Microsurgery Course and Surgical Skills Training
The department organizes multiple wet lab sessions for residents during all three years to practice suturing and surgical techniques with attending supervision. The wet lab at Bellevue is equipped with operating microscopes, teaching scopes, and instruments. The department also has a virtual reality surgical simulator, Eyesi® 2.2, to assist in developing surgical training skills. Operating rooms at Bellevue, the VA NY Harbor Healthcare System, Woodhull, and the Eye Center are equipped with digital recording equipment.
Our surgical curriculum details the reading, skills, videos, and surgical simulator modules residents must complete as they learn surgery throughout residency. It outlines wet labs, surgical conferences, and other learning opportunities residents have each year. Surgical conference is monthly for PGY-3 residents to review and discuss different aspects of cataract surgery with our surgical curriculum director and other attendings.
Our monthly wet labs focus on specific aspects of cornea, cataract oculoplastics, and glaucoma surgery; smaller group wet lab sessions occur weekly. We run large cataract wet lab and didactic courses in October and February. Additionally, we hold a surgical skills assessment for PGY-3 residents before matriculating to primary surgery for second years. The goal of the program is for you to systematically build on basic skills to become thoughtful and knowledgeable ophthalmic surgeons.

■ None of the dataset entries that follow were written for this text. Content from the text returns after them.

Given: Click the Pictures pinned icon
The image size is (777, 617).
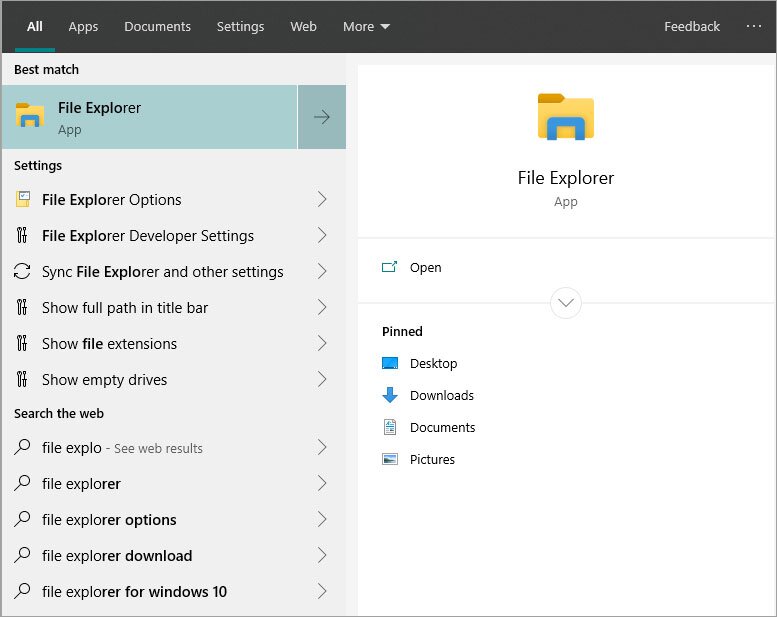Looking at the screenshot, I should [390, 460].
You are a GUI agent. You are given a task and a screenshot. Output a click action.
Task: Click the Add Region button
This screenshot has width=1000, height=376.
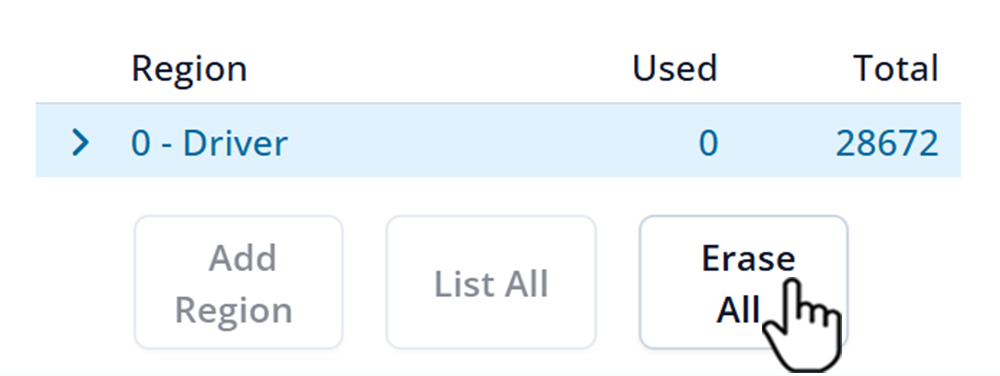[239, 282]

Scholarly Research Project
Residents are guided in their scholarly project requirement by a faculty mentor, Gadi Wollstein, MD, our director of clinical research, and Ilyse Haberman, MD, our associate director of the Ophthalmology Residency. Residents are expected to take part in all phases of the research project including design, protocol preparation, data collection, analysis and interpretation, and manuscript preparation. A research database is provided to you to highlight opportunities in the department. The Scholarly Research Committee helps review projects, and the effort culminates in a Research Day presentation close to graduation. There is no dedicated research rotation or elective in our program schedule.

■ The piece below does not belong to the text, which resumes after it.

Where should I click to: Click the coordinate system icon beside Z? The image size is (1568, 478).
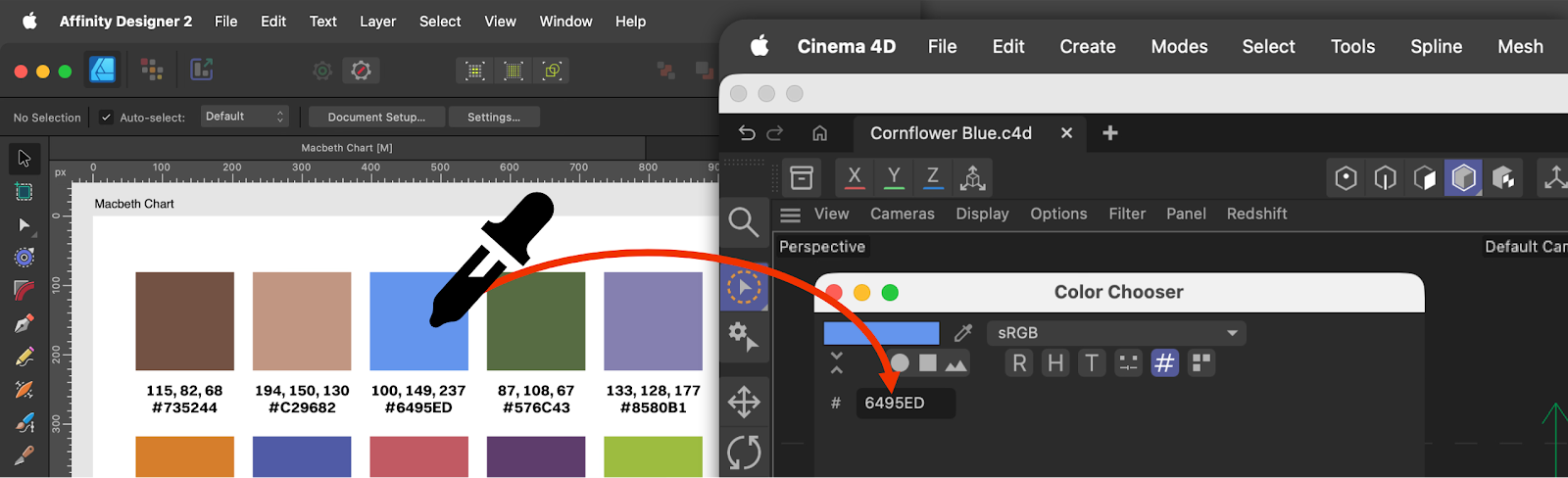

Residents are provided with $1,500 a year to support presentations and posters at major national conferences. They additionally receive $1,500 from the Graduate Medical Education Office for conference expenditure over three years.
The Department of Ophthalmology has a unique mentoring system to support our residents throughout their training and to strengthen and encourage them as they prepare for careers in the field.
As a PGY-2 resident, you are assigned a senior resident buddy to help you become acclimated to the program. You are also paired with a junior faculty member, with whom you meet at least quarterly. These meetings provide support and help you set and track goals and milestones throughout your first year.
PGY-3 residents are assigned a PGY-4 surgical buddy to assist in the transition to ophthalmic surgery, as well as with the day-to-day logistics of the operating room. During your PGY-3 year, once you determine your post-residency plans, your mentor may change to better advise you on your career goals and the fellowship application process.